Musiałem przyznać, spotkanie starszego brata w takim miejscu było dość niecodziennym zdarzeniem. Przecież kiedyś stanowił dla mnie autorytet, robiłem wszystko, by być jak on i naśladowałem go we wszystkim, w czym tylko mogłem. A teraz? Oboje tkwiliśmy w Podziemiu, tyle że on jako upadły anioł, a ja w poszukiwaniu ukochanej. Gdyby nie to, iż jego aura już powoli zaczęła się zmieniać na demoniczną, a srebrne tatuaże na rękach stawać czarne, to może byłbym jeszcze w stanie wmówić sobie, że to dalej mój anielski, wesoły i niepoprawnie optymistyczny brat, który potrafił zbajerować każdego, byleby uniknąć konsekwencji za swoje wygłupy.
– Dlaczego upadłeś? – spytałem po chwili milczenia, kiedy to wpatrywaliśmy się w siebie wzajemnie i ocenialiśmy, jak bardzo się zmieniliśmy przez te kilka lat, gdy się w ogóle nie widzieliśmy. – I jak ojciec na to zareagował?
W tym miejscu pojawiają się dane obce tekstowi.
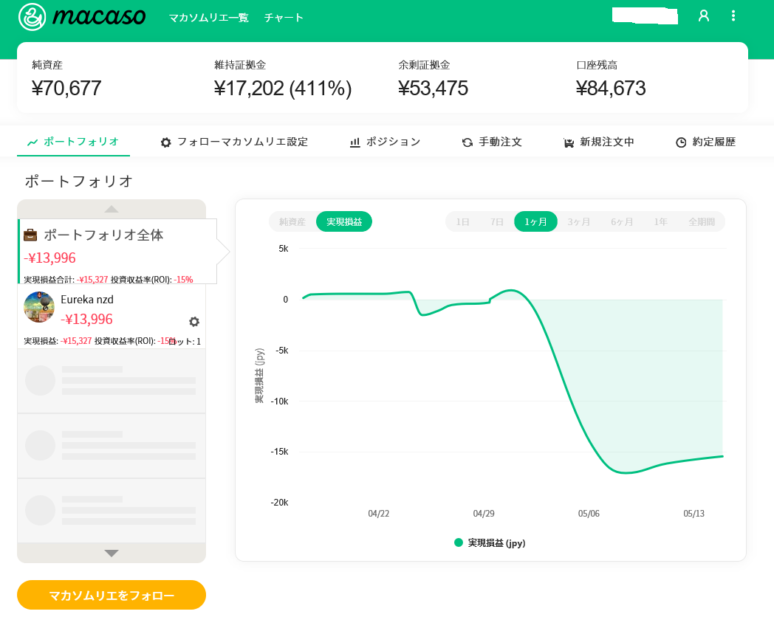Click the gear icon for Eureka nzd
This screenshot has width=774, height=617.
point(194,321)
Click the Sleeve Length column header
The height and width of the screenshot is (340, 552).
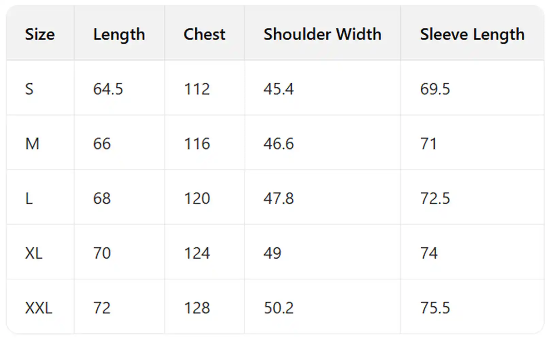472,34
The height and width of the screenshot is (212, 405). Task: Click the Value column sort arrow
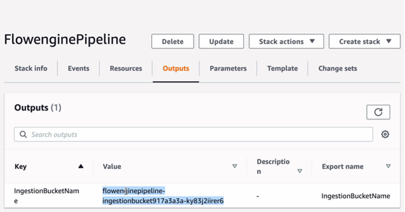(235, 166)
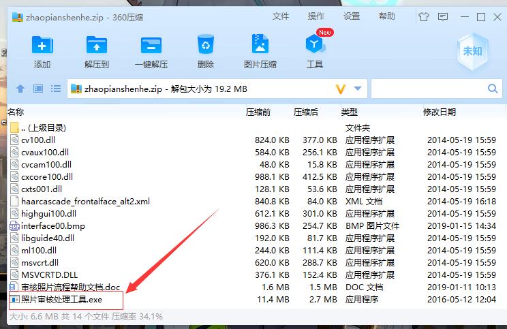
Task: Click the 删除 (Delete) trash icon
Action: 205,46
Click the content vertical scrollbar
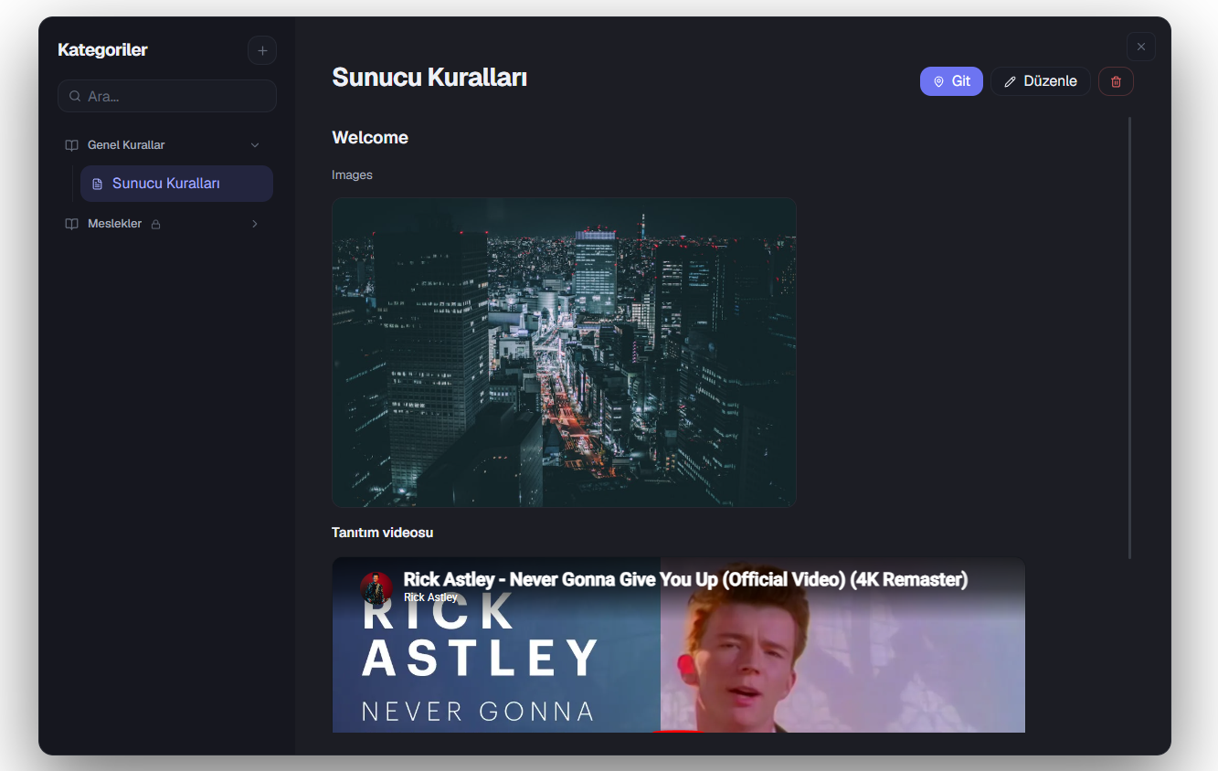 [1130, 338]
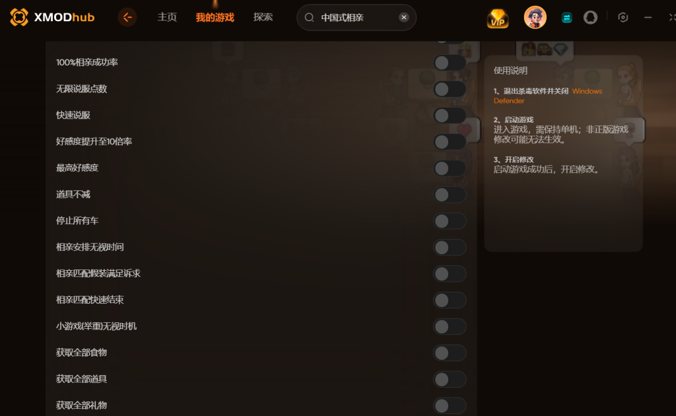Click the Windows Defender link

(548, 96)
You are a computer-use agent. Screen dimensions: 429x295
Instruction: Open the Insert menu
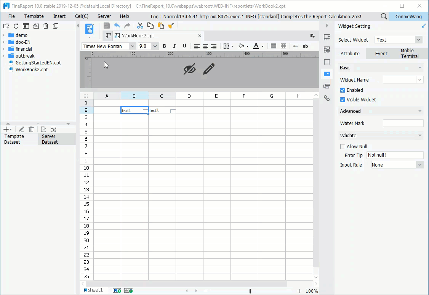pos(59,16)
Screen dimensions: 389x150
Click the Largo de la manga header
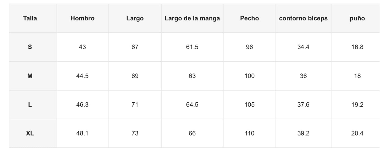(x=192, y=19)

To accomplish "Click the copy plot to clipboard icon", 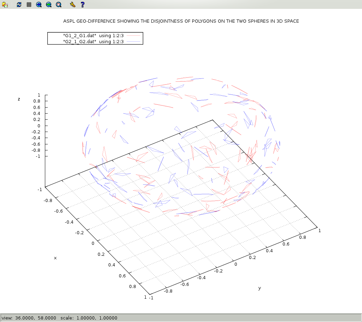I will (x=5, y=5).
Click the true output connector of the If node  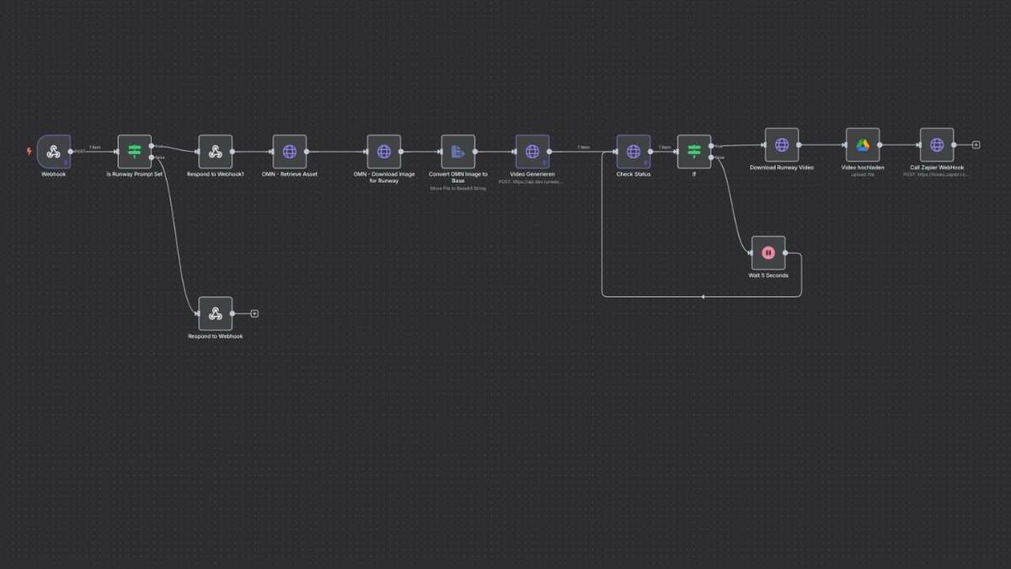pos(711,145)
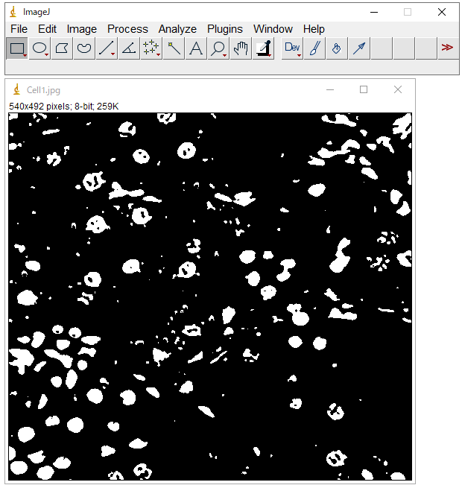
Task: Select the Wand tracing tool
Action: coord(173,48)
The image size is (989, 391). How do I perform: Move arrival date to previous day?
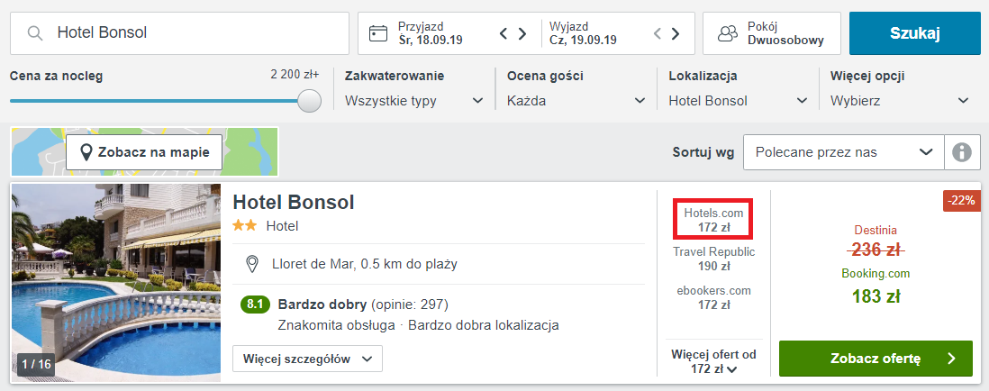tap(504, 33)
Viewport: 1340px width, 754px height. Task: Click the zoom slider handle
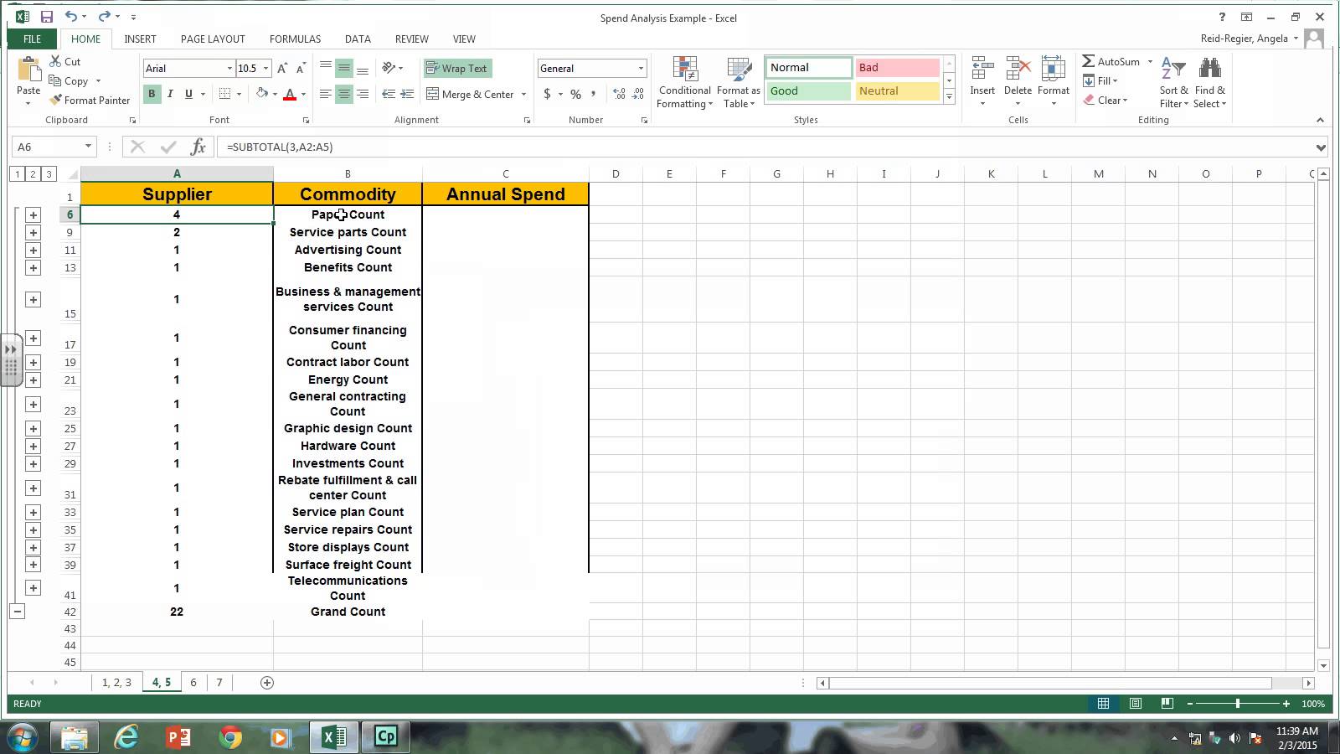[x=1238, y=704]
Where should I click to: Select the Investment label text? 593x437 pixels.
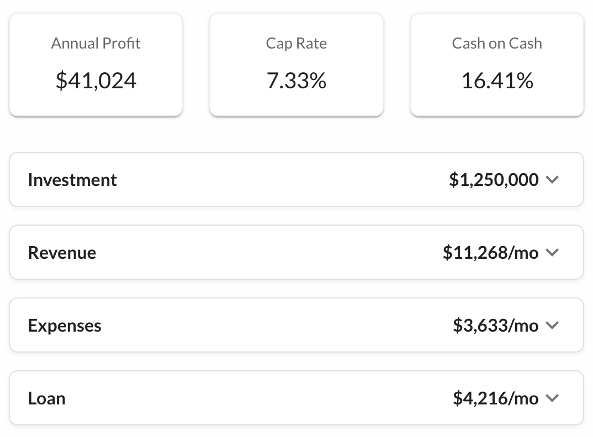tap(72, 179)
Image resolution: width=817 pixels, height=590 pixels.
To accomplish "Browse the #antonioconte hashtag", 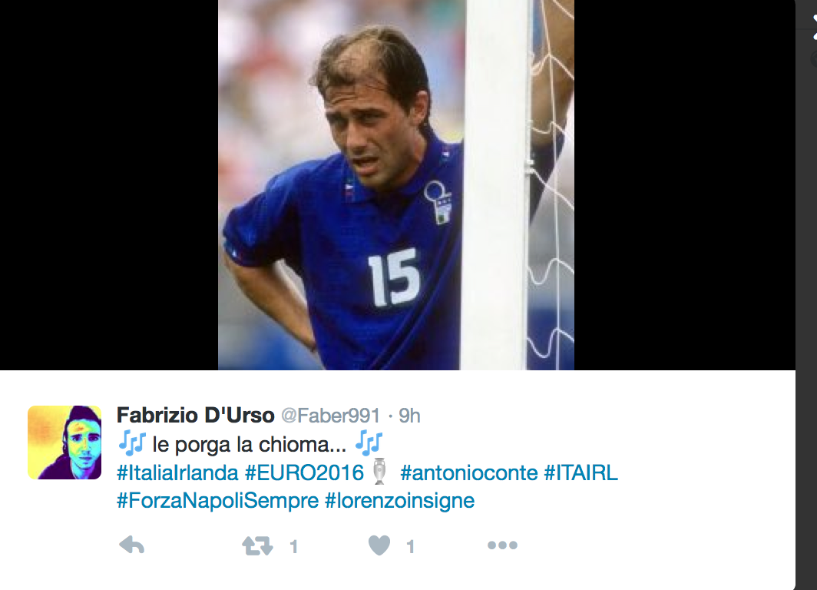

– Sytuacja w Niebie zmieniła się, Asie. Lepiej było stamtąd uciekać, niż dalej męczyć się z Gabrielem i resztą. Zresztą sam wiesz, że już od dawna chciałem to zrobić – wyjaśnił cicho z westchnięciem i odsunął się nieco ode mnie, siadając z powrotem na łóżku. – Znasz ojca. W sumie to chyba podejrzewał, że wkrótce do tego dojdzie. Ostatnio znacznie częściej się buntowałem niż normalnie. Skazał mnie bez mrugnięcia okiem, jedynie mama nieco popłakała. U Eliana chyba nic nowego i wciąż szaleje po klubach, Stella nadal bawi się w szukanie sobie faceta, a Lil dwa miechy temu wróciła i poinformowała wszystkich o twoim zniknięciu.
– I tyle? Nie powiedziała nic więcej? – upewniłem się, pamiętając, że do niej również dotarło zdjęcie, na którym całowałem się z Sab.
– A powinna? – Brat roześmiał się cicho. – Nie spodziewałem się ciebie tutaj. W końcu Nadzieja Nieba i Piekło? Co się stało?
– Za dużo by opowiadać. – Zaprzeczyłem głową, uciekając spojrzeniem na bok na rozbawionego Rotha, który o dziwo jak dotąd jeszcze nam nie przerwał. – A ogóle co w Niebie? Nic... nic się nie dzieje z mieszkańcami, prawda? W sensie, jakieś choroby, czy coś?
– Nie, spokojnie i nudno jak zawsze – zapewnił wesoło i po chwili zastanowienia nagle uśmiechnął się cwaniacko. – No, oprócz jednej rzeczy. Dlaczego nie mówiłeś, że będziesz miał dziecko?
– Że co? – zapytaliśmy jednocześnie z Rothem, patrząc zaskoczeni na Irvena. – Jakie dziecko?
– Twoje i Devry. Nic nie wiedziałeś? – parsknął śmiechem, rozbawiony kręcąc głową. – Gratuluję, braciszku! Zostaniesz tatusiem!